La semilla para llegar a este “aquí estamos” se plantó con el apoyo dispensado por el ‘establishment’ del Partido Republicano desde el instante en que decidió apoyar al emergente Tea Party hace poco más de una década. Los ideólogos neocon encontraron un espacio de confort para sus designios en esa mezcla de desconfianza extrema con el poder federal, conservadurismo a ultranza e impugnación general de los profesionales de la política, una atmósfera que permitió a personajes ágrafos como Sarah Palin aspirar a la vicepresidencia de Estados Unidos. La llegada al puente de mando de un personaje como Trump fue solo cosa de tiempo; la crisis financiera de 2007-2008 y el daño que infligió a las clases medias hicieron el resto.

Sueños alimentados

El paso siguiente, la decadencia de la razón (Alfonso Armada, en estas páginas), permitió la agresión al Parlamento, cuya repercusión irá más allá de Estados Unidos y alimentará los sueños de cuantos buscan erosionar los regímenes democráticos, exaltar el nacionalismo y desprestigiar la aldea global liberada de diferentes formas de supremacismo blanco. La arremetida de Trump y sus seguidores contra las instituciones ha sumado Estados Unidos a la larga lista de escenarios con líderes que, como resume la analista Amanda Taub, pretenden desmantelar el sistema “para retirar las restricciones a su poder”. ‘Grosso modo’ se ha concretado el temor expresado a comienzos de este siglo por el sociólogo Alan Wolfe: “La posibilidad de que ya no sea posible la estabilidad democrática que ha mantenido al país unido desde la guerra civil”.

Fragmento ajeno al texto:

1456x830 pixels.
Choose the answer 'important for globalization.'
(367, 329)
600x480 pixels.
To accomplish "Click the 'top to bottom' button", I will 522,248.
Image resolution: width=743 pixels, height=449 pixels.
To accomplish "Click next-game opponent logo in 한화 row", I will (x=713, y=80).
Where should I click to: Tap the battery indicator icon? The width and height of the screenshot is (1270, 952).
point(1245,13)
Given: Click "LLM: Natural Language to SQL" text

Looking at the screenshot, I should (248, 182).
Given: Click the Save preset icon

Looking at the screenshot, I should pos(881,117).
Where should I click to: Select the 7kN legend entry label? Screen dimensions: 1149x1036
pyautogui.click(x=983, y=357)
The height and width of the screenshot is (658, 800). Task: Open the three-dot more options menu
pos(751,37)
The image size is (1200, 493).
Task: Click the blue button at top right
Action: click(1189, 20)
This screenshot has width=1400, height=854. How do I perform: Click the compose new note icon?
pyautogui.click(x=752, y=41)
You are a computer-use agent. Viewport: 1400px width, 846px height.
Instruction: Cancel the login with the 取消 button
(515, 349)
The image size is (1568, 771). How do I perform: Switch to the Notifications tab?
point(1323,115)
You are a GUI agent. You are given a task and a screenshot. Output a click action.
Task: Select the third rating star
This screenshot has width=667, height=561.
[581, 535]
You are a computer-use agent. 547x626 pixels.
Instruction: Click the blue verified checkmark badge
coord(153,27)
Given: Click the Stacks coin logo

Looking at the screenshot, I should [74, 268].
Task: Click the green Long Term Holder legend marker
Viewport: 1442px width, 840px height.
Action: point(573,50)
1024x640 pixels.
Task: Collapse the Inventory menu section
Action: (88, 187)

De ahí que el estupor causado por las imágenes difundidas por las televisiones de todo el mundo no tengan un efecto disuasorio, sino estimulante para quienes en todas partes acogieron la victoria de Trump en 2016 como un triunfo propio. En la algarada hubo más bien un ingrediente incitativo para la extrema derecha que sigue las enseñanzas que durante el mandato de Trump han procedido de la Casa Blanca; en esa momentánea vulneración del orden constitucional hay una pista a seguir por el populismo ultra en entornos menos sólidos que el estadounidense para preservar el orden democrático. Todo cuanto procede de Estados Unidos tiene un enorme poder de penetración, y el ‘trumpismo’ no es una excepción: su influencia no ha dejado de crecer los últimos cuatro años y los sucesos del miércoles acaso lo hayan reforzado.